PETERSON AFB, Colo. -- When the fire alarm rings at Cheyenne Mountain Air Force Station, the firefighters there - just like any other fire department - spring into action.

There's lots of scrambling to strap on gear, rushing to grab air packs and other materials.

But, instead of hopping on a shiny red fire engine once they're ready, the firefighters with the 721st Mission Support Group at CMAFS simply start running. Inside a five-acre mountain compound, there's little room for luxuries like fire trucks.

"You put your gear on and pack it over to the fire," said Marshall Munger, a firefighter at Cheyenne Mountain for the last five years. "Then you just hope you're not winded by the time you get there."

Racing - literally - to fires is just one of many unique challenges Cheyenne Mountain firefighters face on the job. In charge of helping secure the nation's space intelligence hub, the 22-man, all-civilian department has to be prepared for anything - from electronics bursting into flames to high-altitude rescues - even burnt popcorn.

"We're just like any other fire department; we do all of the same things," said Chris Miller, Cheyenne Mountain's fire chief. "We're just operating in a different environment."

The department's unique coverage area includes all of the areas inside and outside the blast doors at the station, all of NORAD road, portions of Highway 115 and parts of Cheyenne Mountain State Park - all areas that can prove challenging for firefighters.

Inside the compound, firefighters have the most difficulty with smoke. With nowhere for fumes and smoke to go inside the mountain, the fire department has to coordinate with the station's civil engineers to turn on vents near the fire to funnel the smoke out. The process is fairly quick, but the few minutes until the vents kick on can be tough, Mr. Miller said.

With a fire outside, the smoke goes up into the air and blows away," he said. "That doesn't happen here. When we get there, we know it's going to be hot and it's going to be really smoky."

But getting there can be a challenge in itself. Besides running with their gear on, the firefighters must also navigate the labyrinth that makes up the inside of the compound. New recruits can take months to find their way around, Mr. Miller said.

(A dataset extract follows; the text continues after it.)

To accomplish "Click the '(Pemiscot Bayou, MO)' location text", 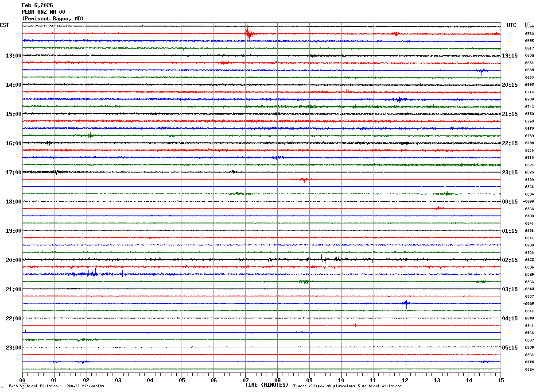I will tap(53, 19).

"The biggest misconception is that we're inside and it's not that large," he said. "Really, it's a maze here."

Once firefighters find their way around inside, more challenges await outside the compound. Nestled at just over 7,000 feet, the station is surrounded by steep, mountainous terrain that makes training in rappelling and climbing a necessity for the fire team. The skills come in handy during the winter, when snowstorms can turn NORAD road into a treacherous slip-and-slide for drivers.

"The snow gets pretty heavy up here," Mr. Miller said. "We have a great contractor that clears the road, but sometimes, it's coming down so fast, nothing helps. Drivers will just be going along, hit a patch of ice and they're in a ravine."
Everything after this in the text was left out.